►

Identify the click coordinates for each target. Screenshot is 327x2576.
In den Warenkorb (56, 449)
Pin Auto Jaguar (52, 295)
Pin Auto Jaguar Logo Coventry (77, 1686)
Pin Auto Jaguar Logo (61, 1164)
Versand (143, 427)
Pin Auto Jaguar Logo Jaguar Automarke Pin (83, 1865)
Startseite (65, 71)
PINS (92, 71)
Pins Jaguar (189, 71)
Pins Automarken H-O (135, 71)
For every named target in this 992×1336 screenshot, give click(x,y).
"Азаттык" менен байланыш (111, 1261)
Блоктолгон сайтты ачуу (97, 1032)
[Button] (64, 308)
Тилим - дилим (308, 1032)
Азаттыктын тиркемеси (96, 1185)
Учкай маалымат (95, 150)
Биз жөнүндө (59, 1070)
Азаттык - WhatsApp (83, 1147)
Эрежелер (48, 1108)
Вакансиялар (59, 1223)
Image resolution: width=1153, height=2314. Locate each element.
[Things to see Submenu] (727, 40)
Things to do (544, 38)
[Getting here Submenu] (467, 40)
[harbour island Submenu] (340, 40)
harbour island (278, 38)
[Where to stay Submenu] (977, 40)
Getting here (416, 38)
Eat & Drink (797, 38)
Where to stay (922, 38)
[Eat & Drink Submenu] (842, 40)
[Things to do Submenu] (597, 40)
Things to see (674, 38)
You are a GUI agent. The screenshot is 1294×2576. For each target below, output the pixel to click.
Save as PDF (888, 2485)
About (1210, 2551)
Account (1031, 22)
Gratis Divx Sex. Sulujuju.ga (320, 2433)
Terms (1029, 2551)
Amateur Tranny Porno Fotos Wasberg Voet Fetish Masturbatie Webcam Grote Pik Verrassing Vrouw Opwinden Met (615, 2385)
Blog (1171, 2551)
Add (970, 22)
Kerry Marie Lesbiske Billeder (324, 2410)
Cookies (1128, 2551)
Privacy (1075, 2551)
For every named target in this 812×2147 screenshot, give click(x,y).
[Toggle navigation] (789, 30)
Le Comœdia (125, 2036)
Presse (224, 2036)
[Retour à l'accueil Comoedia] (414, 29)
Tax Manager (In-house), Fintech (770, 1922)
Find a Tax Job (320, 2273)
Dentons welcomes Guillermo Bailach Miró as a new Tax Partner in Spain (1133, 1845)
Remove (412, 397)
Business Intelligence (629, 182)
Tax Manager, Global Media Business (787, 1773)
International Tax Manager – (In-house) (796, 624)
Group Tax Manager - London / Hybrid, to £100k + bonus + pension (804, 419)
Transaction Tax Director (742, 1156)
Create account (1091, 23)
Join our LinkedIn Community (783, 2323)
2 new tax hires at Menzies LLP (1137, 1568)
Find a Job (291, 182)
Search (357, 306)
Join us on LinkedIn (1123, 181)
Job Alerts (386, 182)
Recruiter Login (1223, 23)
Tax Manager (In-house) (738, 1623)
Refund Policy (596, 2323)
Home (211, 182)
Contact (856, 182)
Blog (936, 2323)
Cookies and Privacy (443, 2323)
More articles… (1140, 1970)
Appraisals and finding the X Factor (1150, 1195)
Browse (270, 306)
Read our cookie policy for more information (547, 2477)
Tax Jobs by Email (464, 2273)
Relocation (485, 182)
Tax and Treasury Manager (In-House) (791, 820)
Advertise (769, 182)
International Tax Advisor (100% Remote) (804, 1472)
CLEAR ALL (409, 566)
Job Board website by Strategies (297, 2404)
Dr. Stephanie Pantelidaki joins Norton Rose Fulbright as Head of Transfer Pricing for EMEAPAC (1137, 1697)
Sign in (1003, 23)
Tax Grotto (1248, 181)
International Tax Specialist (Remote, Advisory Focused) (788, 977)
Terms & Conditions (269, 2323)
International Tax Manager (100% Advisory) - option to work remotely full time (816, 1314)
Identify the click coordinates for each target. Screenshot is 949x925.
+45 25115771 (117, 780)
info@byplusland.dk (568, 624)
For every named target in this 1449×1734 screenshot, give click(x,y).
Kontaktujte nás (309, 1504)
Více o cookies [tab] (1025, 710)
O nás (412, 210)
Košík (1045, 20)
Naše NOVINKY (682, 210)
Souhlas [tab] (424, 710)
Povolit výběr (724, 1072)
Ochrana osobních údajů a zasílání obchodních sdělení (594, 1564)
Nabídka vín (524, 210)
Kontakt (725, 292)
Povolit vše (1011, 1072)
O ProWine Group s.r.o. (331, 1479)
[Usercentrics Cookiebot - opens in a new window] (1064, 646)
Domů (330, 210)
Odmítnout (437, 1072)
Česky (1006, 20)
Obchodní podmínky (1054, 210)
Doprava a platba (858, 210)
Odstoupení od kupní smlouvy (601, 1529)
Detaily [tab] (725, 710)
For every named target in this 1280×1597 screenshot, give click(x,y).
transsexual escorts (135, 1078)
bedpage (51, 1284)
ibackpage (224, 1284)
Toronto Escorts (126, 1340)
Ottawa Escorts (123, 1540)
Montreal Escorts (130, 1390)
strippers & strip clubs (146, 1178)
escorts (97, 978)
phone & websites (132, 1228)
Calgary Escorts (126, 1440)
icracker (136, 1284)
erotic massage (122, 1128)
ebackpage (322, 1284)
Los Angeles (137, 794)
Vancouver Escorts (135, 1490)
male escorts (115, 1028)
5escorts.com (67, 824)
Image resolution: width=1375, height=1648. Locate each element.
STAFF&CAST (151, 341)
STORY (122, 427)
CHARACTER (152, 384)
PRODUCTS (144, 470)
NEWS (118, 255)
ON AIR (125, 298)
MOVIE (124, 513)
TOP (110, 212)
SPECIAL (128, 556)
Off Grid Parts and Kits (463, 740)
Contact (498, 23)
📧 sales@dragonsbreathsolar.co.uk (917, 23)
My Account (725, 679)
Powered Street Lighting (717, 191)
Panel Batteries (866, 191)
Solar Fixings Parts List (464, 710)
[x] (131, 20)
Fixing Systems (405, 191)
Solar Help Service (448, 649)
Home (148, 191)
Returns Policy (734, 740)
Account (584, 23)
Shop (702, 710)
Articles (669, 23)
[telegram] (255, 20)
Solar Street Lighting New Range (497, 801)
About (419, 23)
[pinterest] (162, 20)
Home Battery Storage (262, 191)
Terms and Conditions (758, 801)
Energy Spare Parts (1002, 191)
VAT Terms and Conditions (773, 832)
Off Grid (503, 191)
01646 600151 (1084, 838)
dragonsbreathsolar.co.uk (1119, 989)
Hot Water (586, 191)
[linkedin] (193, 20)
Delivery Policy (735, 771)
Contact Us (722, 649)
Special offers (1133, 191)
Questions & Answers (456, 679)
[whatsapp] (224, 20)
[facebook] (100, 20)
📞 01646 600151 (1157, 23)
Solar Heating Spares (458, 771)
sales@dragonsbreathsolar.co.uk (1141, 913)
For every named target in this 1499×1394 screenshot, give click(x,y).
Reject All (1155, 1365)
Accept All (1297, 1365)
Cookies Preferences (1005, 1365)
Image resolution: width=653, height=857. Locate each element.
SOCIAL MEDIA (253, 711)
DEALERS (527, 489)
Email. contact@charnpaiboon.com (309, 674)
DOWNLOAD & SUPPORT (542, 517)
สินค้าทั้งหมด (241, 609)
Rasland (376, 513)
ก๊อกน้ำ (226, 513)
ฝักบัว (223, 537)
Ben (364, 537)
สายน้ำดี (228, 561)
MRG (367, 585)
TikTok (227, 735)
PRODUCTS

◄

## DIRECTION
Copy out every line from the start of the items through the line that contains "Pins Automarken H-O (135, 71)", and shift both numbers of each coordinate pair in the answers by -32. Leave out all other lines.

## RESPONSE FOR THIS EXERCISE
Identify the click coordinates for each target. Screenshot is 327x2576.
In den Warenkorb (24, 417)
Pin Auto Jaguar (20, 263)
Pin Auto Jaguar Logo Coventry (45, 1654)
Pin Auto Jaguar Logo (29, 1132)
Versand (111, 395)
Pin Auto Jaguar Logo Jaguar Automarke Pin (51, 1833)
Startseite (33, 39)
PINS (60, 39)
Pins Jaguar (157, 39)
Pins Automarken H-O (103, 39)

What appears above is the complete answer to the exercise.